More than 600 families in Waterloo region affected by child benefit cut
'We will have hungry and unhealthy people and children,' says multicultural centre's Lucia Harrison
More than 600 families in Waterloo region will no longer receive money each month to help cover costs as the Ontario government plans to eliminate the Transition Child Benefit.
The benefit is given to families on welfare who are not eligible for other child benefits. The provincial government said the program will end as of November 2019.
Its elimination affects primarily refugee claimants and those who are in the process of applying or ineligible for the Canada child benefit. This can include families with newborns, those facing a recent job loss, or those in a dispute with Canada Revenue Agency over finances related to child custody.
Refugee claimants are not eligible to receive other types of child benefit payments. Other programs require recipients to have regularized immigration status, either as a permanent resident or citizen of Canada.
Waterloo region is home to about 640 families who receive the transition child benefit, says Sheri Phillips, the region's director of employment and income support.
In terms of alternative funding to similarly support refugees in the community, "at this point I don't see anything that replaces it," Phillips said.
Covering basic needs
The transition child benefit gives families up to $230 per child per month. It is designed to supplement Ontario Works (OW) and the Ontario Disability Support Program (ODSP), recognizing this assistance doesn't cover children's basic needs, said Shelley Campagnola, the executive director of the Mennonite Coalition for Refugee Support.
Her organization works with nearly 40 refugee claimant families who currently rely on this funding. She anticipates that come November, this number will stay relatively the same as new families needing support arrive.
"We're going to see a significant number of families being turned out of their present living situation," she said.
"A single mom say, with a couple of children ... without that transition child benefit would only get a little over a $1,000 a month to be paying rent and all the other basic need items."

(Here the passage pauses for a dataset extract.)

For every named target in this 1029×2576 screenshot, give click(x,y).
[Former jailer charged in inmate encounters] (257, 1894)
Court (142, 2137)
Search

Stacey Danckert, the financial critic for the Green Party of Ontario who ran for the party in Kitchener in the last provincial election, agrees with Campagnola's assessment.
"We haven't increased our funding support even with the rate of inflation," she said in regards to welfare funding.
Given current rental rates in the region, Danckert believes OW and ODSP "wouldn't even be enough to provide for rent for many of those families."
She expects the loss of this funding will place an additional strain on social services such as emergency housing and local food banks.
'Hungry and unhealthy people'
Lucia Harrison, CEO of the Kitchener-Waterloo Multicultural Centre, says those families left without child benefits "will have very little money to put toward food or any other expenses."
Campagnola says in her experience, refugee claimants often take up to a year to get a work permit and find a job. The application process for permanent resident status can take up to four years. Without the transition child benefit, these families cannot receive any additional financial support in the meantime.
Ministry responds
The Ministry of Children, Community and Social Services said in a written statement that winding down the benefit is part of an overhaul of the social assistance system.
Kitchener South-Hespeler MPP Amy Fee and Cambridge MPP Belinda Karahalios, who are both parliamentary assistants to the minister, provided CBC Kitchener-Waterloo with a written statement.
"We are moving ahead with reforms that will empower the province's most vulnerable to break free from the cycle of poverty by replacing parts of the system that provide complicated and unequal support to those in need," it said.
The statement highlighted the nearly $1.2 billion that was invested into the Ontario child benefit this year, but made no mention of any substitutes for families who do not qualify for this funding.
Finding the funds
Danckert believes the Ontario government does have the capacity to continue the program.
"For the Ontario government to support the $230 a month, it's really not very much," she said, citing the province's recent costly decision to break its contract with the Beer Store.
"While I think that cutting the deficit is a really important thing for us to pursue, it's also really essential that we think about it in a long-term sense, and make sure we're making good decisions for the majority of Ontarians."